Terri Camara has an affectionate name for the recipe she’s making. She calls it “Hobo Stew,” the same thing her grandmother and grandfather called it when they cooked for traveling workers hitching rides between California train cars.

That was many decades ago. But the childhood memory still registers a pang of nostalgia. Today, between efforts halving potatoes and chopping onions at an adaptive cutting board, Terri enjoys the pleasure of reminiscence.

Her grandparents’ house, she recalls, came to California all the way from Oklahoma by way of truck bed. Her grandfather paid $42 to travel that distance in a taxi. She laughs at the absurdity of the notion. But it was a different time, a time when the BNSF trains brought itinerant freighthoppers past the house every Friday, where they’d jump from the rails to her grandparents’ warm accommodations.

“My grandparents set up a shaving station,” Terri says, “and a place for them to take showers and patch the holes in their clothes. They’d talk to us about jobs they’d done or about their families. They weren’t bums or freeloaders. These were men just working for a living, just riding from town to town.”

For the travelers, and for Terri, too, this was the feeling of home and all of its securities. The feeling that things were alright and that, no matter where the next train might rumble off to, there would always be a way forward. As a matter of routine, these weekly visits culminated in dinner—the main course, a hearty hamburger stew boiled with the vegetables picked by the travelers themselves from a nearby garden, all of it cooked together in a single cast-iron kettle over an open flame.

It’s what Terri is making today, sometimes seated in a wheelchair within QLI’s Mona Faith Kitchen and sometimes standing over a stock pot on the stove. A clinician clings on to a gait belt around Terri’s midsection as she stirs the ingredients together into a seasoned broth.

Cooking a batch of her grandmother’s Hobo Stew is, of course, a quaint way to reconnect Terri to her childhood. But it also represents a clever exercise in functional therapy. The 61-year-old Wyoming resident is at QLI as a participant of its stroke rehabilitation program, herself the survivor of a stroke suffered months ago back home.
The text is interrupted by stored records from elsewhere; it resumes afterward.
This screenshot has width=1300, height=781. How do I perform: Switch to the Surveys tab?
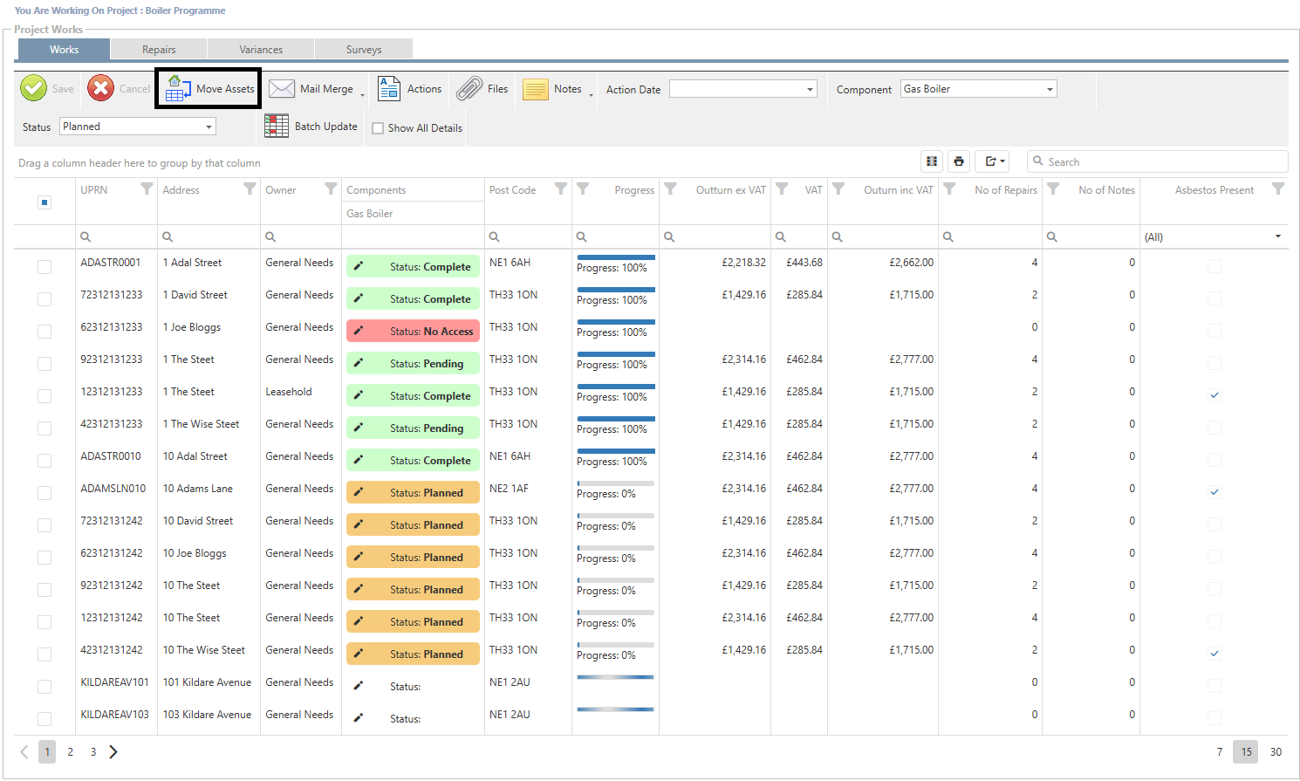(x=364, y=50)
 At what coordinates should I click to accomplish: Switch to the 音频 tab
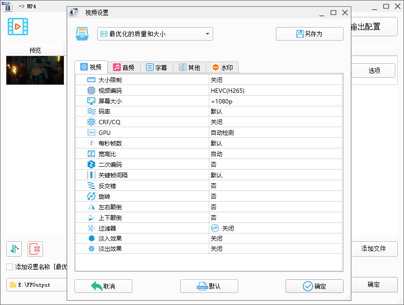coord(124,67)
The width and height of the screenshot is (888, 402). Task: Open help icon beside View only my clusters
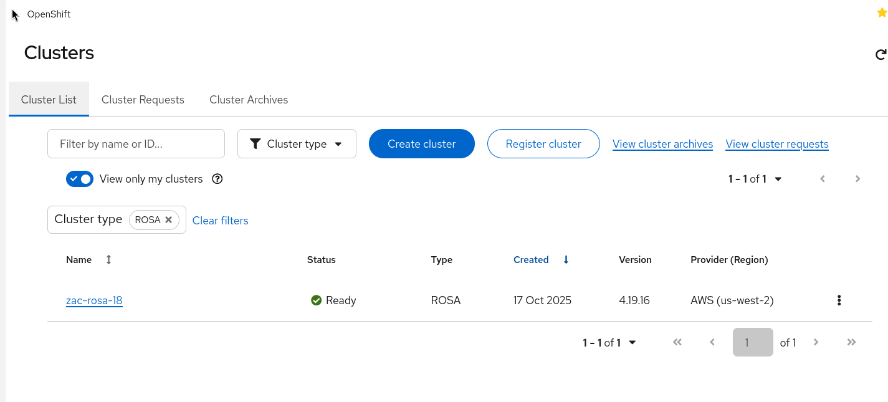pos(217,179)
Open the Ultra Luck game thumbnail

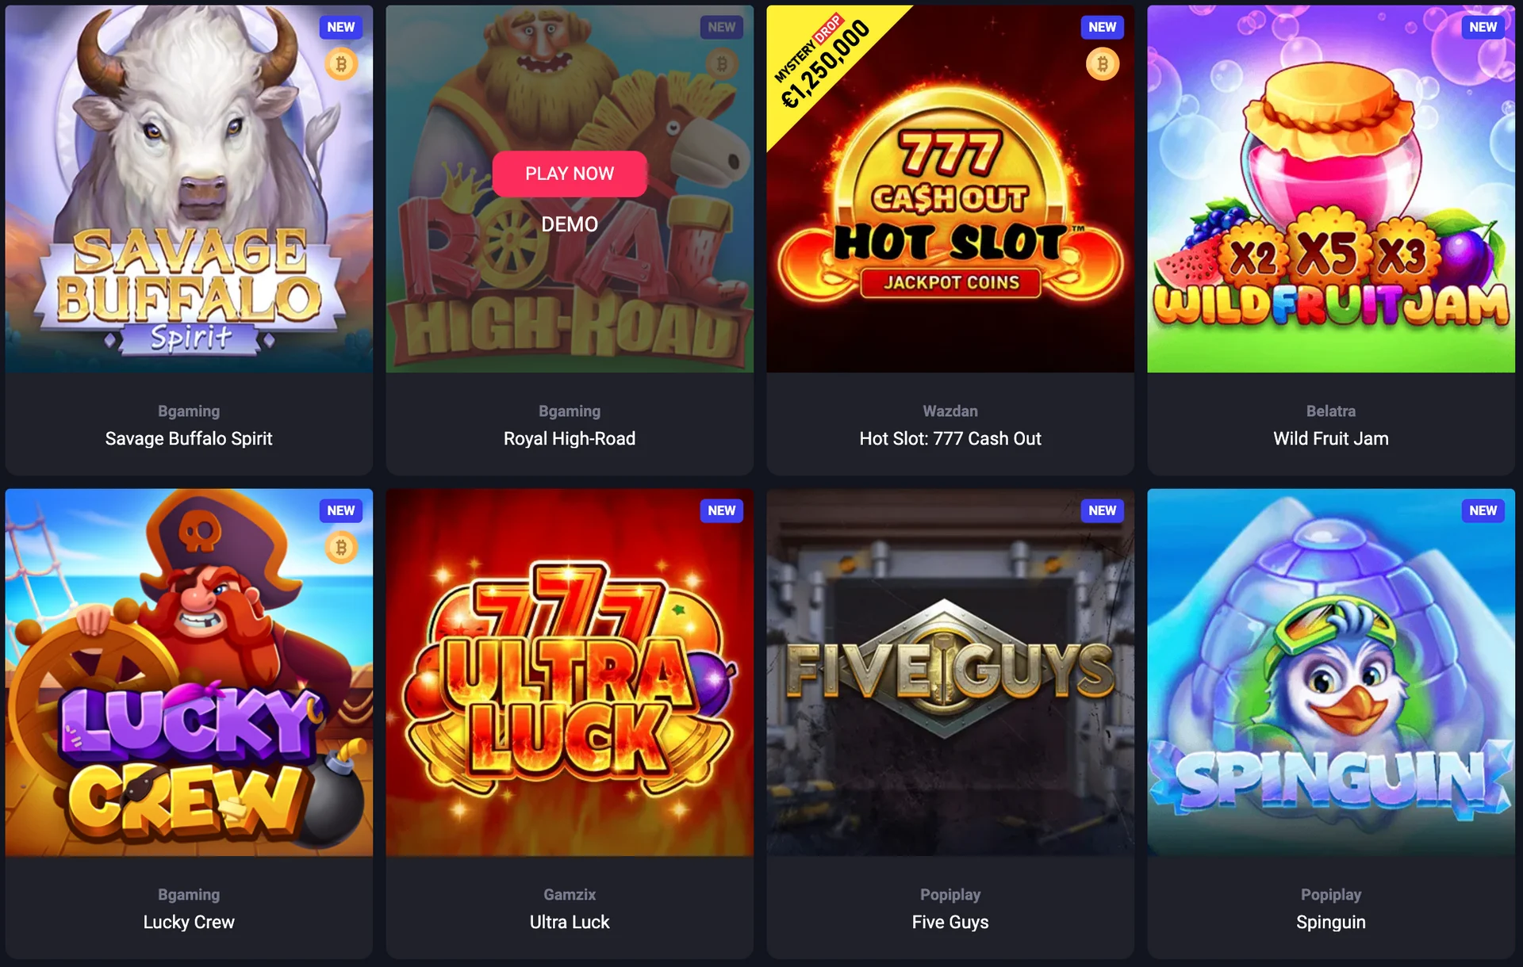(x=570, y=672)
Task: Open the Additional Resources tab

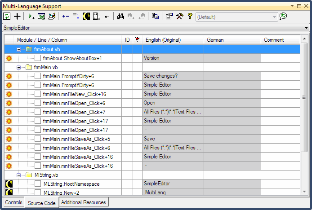Action: click(84, 203)
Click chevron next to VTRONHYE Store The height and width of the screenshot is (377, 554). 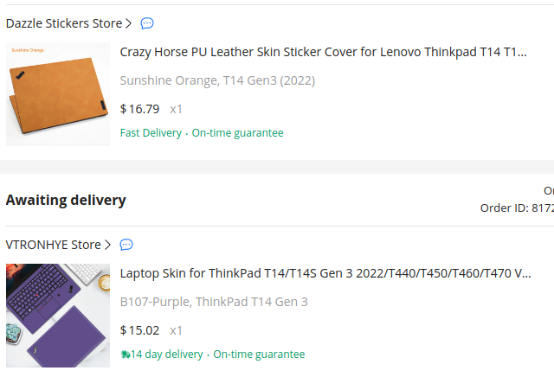click(x=107, y=245)
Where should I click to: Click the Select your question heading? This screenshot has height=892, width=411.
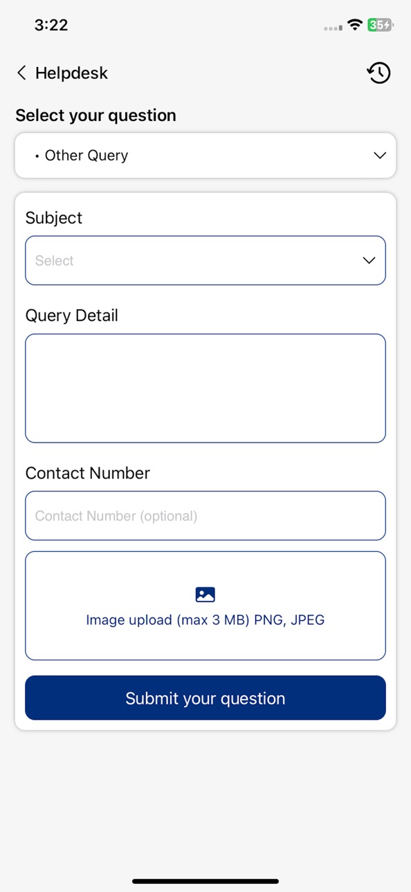(96, 115)
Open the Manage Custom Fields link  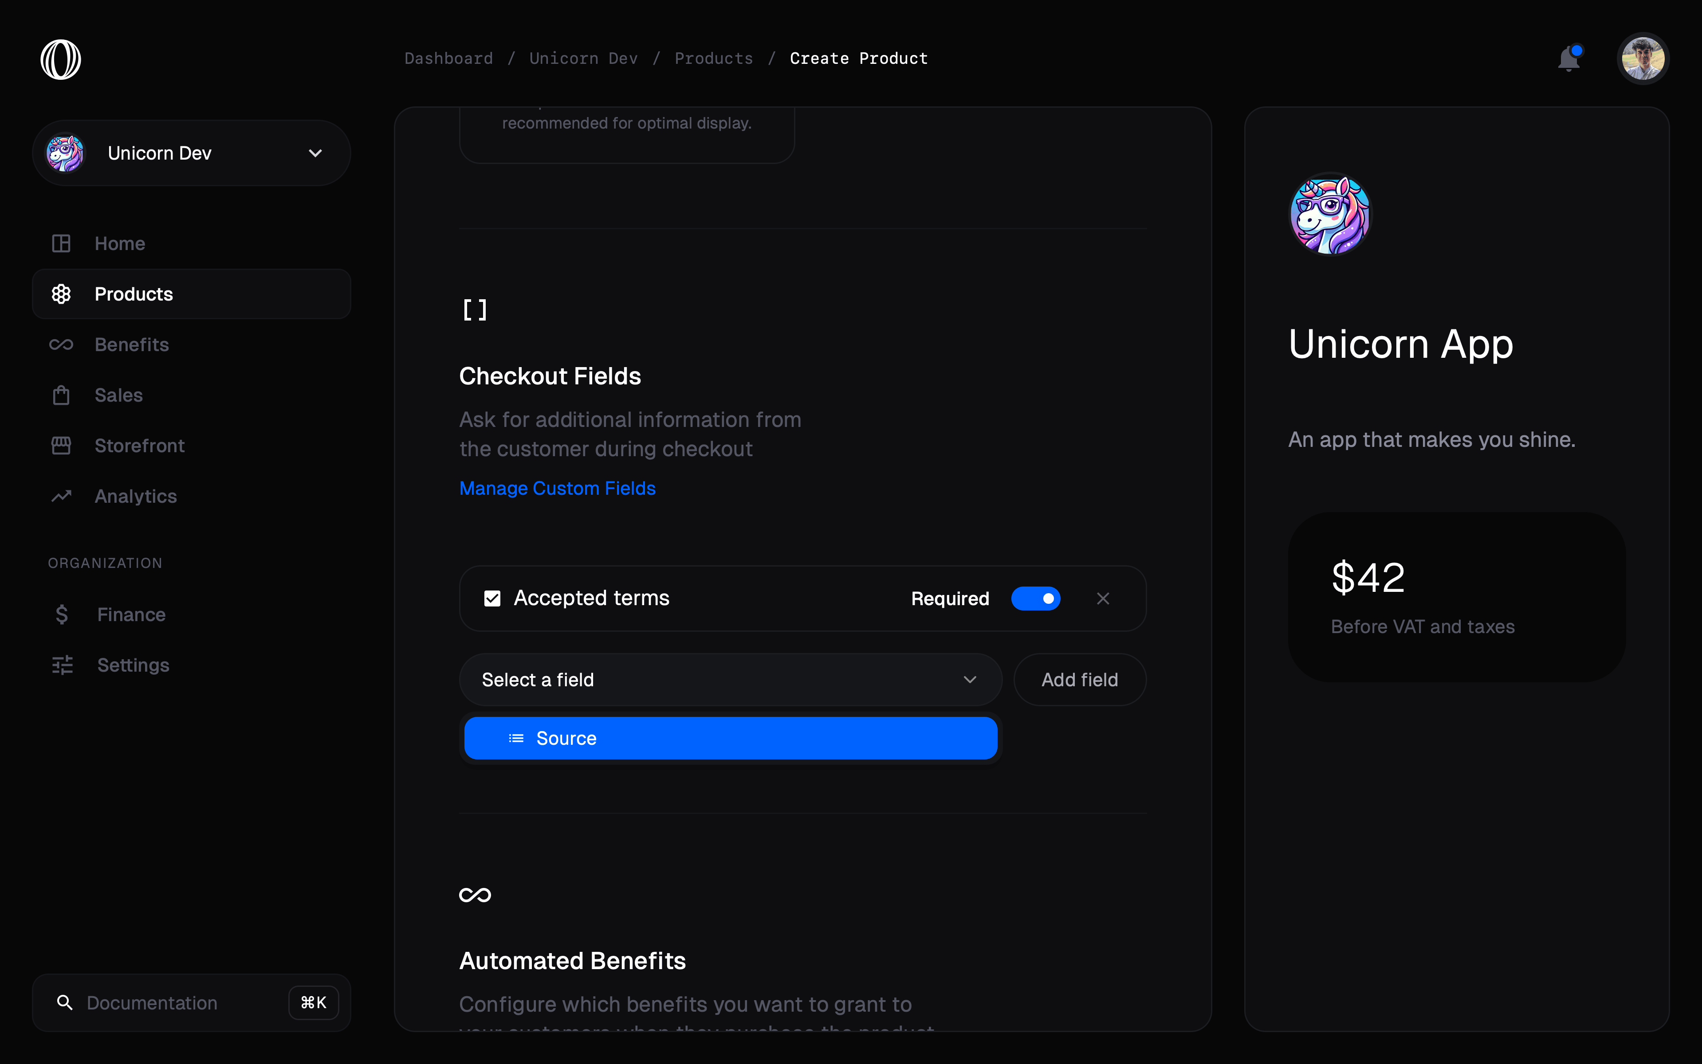point(557,488)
As with many catastrophic injuries, survival is only a starting point for recovery. And now, weeks into rehabilitation at QLI, recovery is a thorough and complex process. Terri’s clinicians collaborate each day to map physical and cognitive assessments onto the relevant parts of her life—both a strategy to ensure her engagement and a means to trigger change on a neurological level, where the stroke impacted Terri the most.

Hemiparesis refers to a neurological impairment to the strength and general mobility in one side of the body. It is one of the most common side effects of a stroke.

In Terri’s case, her right arm and right leg saw significant loss of function, preventing her from walking normally or utilizing her right hand in functional situations.

Therapy at QLI became a concerted movement to reinforce Terri’s weakened right side, itself a veritable stew of clinical approaches—like functional electrical stimulation and adaptive gait training—to spark neuromuscular re-education. These approaches proved transformative, maximizing her ability to complete day-to-day tasks with minimal assistance. By July, with the help of specialized cane, she was even successfully walking more than 200 feet in single efforts. An indication that training and expertise might eventually help Terri break from impairment toward something bigger: independence.

But as a cook in her hometown, one who understands how a simple stew can turn disparate elements into a whole greater than the sum of its parts, Terri is taking advantage of opportunity. Guided only gently by therapists in the kitchen, she works through the nuances of meal preparation. Heating the stove to the right boiling point. Training the muscles in her unsteady hand and arm to confidently knife through vegetables. Supervising multiple workstations like a performer spinning plates.

After an hour, the stew is ready. It has traveled decades to get here, from California to Omaha, Nebraska. And for Terri, it’s only a sign of things to come. A stepping stone for future progress.

“You know, we used to serve this with cobbler and cornbread,” Terri says, joking. “But for now, this will do.”